【 探偵学園Q/天樹征丸・さとうふみや 】
物語は中学生のクラスメートが進路について雑談しているところから始まります。
見た目は多少かわいいけれども、これといった取り柄のなさそうな、華奢な少年キュウが、「探偵学園」を受験すると宣言します。
探偵養成の為に作られた、才能ある者しか入学が許されないこの「探偵学園」、我こそはと思う頭脳のエリート達が受験のために集まってきました。そして、早速、試験開始です。
事件の概要説明のあと、容疑者候補6人が壇上に立ちます。コイツが犯人だと思う者を尾行し、正解ならその先に試験の第二会場が用意されてるとのこと。
試験会場で知り合ったり、尾行中にお互い受験生だと名乗り合ったりして、自然と共同戦線が構築されるなか、キュウたちは犯人(とおぼしき)人物に迫ります。さて、正解は?
校長ほ、現役時代にゆいいつ拳銃の所持を許されたとされる伝説の大物探偵。
試験に合格し、入学が許されたキュウ達は、やがて実践投入されていきます…。
また、謎解きの宿題を出されたりもします。
その上、普段の活動や試験の成績によって、クラス替えなどもあって、探偵学園の生徒たちにとっては、緊張の連続。
金田一やコナンはじめ、いわゆる推理ものの、最大の弱点というか、難点というか、ふっと覚めてしまう瞬間があります。
それは、「刑事もの」じゃないんだから、素人の一般人がそんなに次から次へと殺人事件に遭遇するわけねーだろ?」と感じたときです。
そこは目をつむって、フィクションと割り切り、純粋に読者として楽しむのが、読者としての礼儀でもあるわけですが、少しでもその「冷める瞬間」を回避する工夫がなされていると、やはり感心します。

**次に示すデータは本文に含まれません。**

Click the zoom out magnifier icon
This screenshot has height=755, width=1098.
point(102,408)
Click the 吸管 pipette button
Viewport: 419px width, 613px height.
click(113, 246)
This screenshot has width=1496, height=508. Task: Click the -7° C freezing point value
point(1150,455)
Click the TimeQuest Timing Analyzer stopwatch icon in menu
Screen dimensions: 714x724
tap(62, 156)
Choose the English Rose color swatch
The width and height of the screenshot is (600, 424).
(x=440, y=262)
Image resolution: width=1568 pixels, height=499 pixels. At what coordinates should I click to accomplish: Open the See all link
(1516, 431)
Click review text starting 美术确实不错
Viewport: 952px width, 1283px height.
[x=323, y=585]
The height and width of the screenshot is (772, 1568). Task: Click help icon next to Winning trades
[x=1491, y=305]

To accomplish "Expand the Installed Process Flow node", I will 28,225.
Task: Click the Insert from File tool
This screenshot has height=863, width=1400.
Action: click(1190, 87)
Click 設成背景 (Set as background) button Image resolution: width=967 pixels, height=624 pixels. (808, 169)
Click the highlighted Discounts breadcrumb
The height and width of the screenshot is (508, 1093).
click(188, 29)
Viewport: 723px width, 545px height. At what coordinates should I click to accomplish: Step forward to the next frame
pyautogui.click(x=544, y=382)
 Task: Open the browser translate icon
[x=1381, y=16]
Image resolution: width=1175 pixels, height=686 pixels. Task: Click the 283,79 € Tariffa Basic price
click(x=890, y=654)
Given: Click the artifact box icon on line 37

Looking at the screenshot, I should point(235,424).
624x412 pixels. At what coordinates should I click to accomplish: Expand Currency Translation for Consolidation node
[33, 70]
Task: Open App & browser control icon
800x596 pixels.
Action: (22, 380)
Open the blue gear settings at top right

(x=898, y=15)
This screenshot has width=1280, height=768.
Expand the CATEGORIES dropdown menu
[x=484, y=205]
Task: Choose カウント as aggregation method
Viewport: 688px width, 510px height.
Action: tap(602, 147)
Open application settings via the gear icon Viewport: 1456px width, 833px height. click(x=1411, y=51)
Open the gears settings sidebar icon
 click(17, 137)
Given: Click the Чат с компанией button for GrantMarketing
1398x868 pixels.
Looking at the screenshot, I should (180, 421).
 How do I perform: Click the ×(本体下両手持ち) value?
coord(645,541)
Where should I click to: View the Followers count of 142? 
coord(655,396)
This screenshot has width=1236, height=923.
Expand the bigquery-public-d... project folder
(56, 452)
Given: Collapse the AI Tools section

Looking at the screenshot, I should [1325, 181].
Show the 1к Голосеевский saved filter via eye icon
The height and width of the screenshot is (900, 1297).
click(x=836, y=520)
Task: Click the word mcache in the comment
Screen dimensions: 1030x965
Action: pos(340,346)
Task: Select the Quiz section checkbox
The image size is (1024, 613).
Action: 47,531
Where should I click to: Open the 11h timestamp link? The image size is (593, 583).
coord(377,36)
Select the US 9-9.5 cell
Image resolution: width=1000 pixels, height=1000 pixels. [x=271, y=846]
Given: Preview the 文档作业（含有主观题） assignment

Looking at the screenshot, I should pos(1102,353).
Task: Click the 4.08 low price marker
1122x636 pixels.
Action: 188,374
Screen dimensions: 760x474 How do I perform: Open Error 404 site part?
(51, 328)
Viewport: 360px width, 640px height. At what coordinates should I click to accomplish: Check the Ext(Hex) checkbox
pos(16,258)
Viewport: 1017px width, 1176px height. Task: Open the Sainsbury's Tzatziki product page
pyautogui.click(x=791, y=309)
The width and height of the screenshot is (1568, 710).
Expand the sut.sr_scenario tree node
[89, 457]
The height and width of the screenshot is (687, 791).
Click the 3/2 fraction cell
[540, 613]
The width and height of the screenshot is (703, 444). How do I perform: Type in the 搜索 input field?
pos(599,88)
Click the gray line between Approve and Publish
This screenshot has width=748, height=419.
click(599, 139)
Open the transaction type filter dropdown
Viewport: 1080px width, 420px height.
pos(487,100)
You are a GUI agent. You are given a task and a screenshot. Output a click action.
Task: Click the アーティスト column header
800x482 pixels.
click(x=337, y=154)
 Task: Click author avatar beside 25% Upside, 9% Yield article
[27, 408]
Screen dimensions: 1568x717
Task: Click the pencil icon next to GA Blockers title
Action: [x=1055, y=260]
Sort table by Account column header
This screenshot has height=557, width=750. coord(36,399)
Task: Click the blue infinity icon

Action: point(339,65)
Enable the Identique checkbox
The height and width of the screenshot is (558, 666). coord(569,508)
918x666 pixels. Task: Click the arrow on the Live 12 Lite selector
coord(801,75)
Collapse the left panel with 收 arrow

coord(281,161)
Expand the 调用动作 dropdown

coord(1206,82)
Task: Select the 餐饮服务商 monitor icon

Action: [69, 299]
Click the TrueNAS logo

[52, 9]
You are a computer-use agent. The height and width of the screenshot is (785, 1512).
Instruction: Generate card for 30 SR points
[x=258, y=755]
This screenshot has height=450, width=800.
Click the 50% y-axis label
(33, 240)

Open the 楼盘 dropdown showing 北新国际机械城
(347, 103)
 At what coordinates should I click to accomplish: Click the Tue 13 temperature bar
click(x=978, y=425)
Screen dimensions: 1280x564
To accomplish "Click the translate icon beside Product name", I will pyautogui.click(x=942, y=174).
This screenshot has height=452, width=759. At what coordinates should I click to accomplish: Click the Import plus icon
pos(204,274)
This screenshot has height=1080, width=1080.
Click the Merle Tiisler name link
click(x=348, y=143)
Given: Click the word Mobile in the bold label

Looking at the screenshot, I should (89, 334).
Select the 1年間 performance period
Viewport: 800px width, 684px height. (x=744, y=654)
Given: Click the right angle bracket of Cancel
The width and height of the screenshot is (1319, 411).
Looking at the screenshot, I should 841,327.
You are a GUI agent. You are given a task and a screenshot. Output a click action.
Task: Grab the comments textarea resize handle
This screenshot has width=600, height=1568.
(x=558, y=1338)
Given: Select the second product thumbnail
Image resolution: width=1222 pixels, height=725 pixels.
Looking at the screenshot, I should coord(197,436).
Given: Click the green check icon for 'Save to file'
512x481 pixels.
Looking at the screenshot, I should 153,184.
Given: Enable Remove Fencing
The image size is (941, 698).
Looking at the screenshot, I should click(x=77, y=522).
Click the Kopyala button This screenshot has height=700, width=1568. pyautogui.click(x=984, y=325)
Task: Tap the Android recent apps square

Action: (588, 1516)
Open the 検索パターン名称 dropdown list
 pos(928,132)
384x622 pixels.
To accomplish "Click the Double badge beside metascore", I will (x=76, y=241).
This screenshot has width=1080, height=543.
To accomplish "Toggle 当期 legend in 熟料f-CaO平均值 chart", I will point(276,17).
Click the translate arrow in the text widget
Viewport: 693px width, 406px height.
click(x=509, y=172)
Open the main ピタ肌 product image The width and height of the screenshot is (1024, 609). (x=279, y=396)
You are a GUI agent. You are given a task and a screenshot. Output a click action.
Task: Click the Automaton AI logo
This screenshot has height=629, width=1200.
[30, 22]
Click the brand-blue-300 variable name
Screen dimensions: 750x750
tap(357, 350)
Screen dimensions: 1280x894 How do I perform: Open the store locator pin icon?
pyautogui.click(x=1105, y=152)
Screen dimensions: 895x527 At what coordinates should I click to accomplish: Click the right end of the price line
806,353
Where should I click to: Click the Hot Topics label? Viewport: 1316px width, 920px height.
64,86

「探偵学園Q」は、それができている数少ない作品ですね。
まず校長が伝説の名探偵ですから、事件が持ち込まれる、というシチュエーションを自然に作れます。また、探偵学園なんですから、自ら事件現場にクビを突っ込んでいく、というのも、さほど違和感がありません。
本物の事件もありますが、謎解きそのものは、「過去にあった話の解決」を課題として出されることもあります。
そして、子供たちだけで危ない事件にクビをつっこませるのではなく、学園講師で現役の探偵が「見守り」役としてついたりもします。
ここまでやれば、物語としては十分だと思うのですが、みなさんはいかが思われますか?
全22巻と、プレミアム巻、そして、ファンブックというべき「ザ・ラスト・ミステリー」巻の24巻の構成です。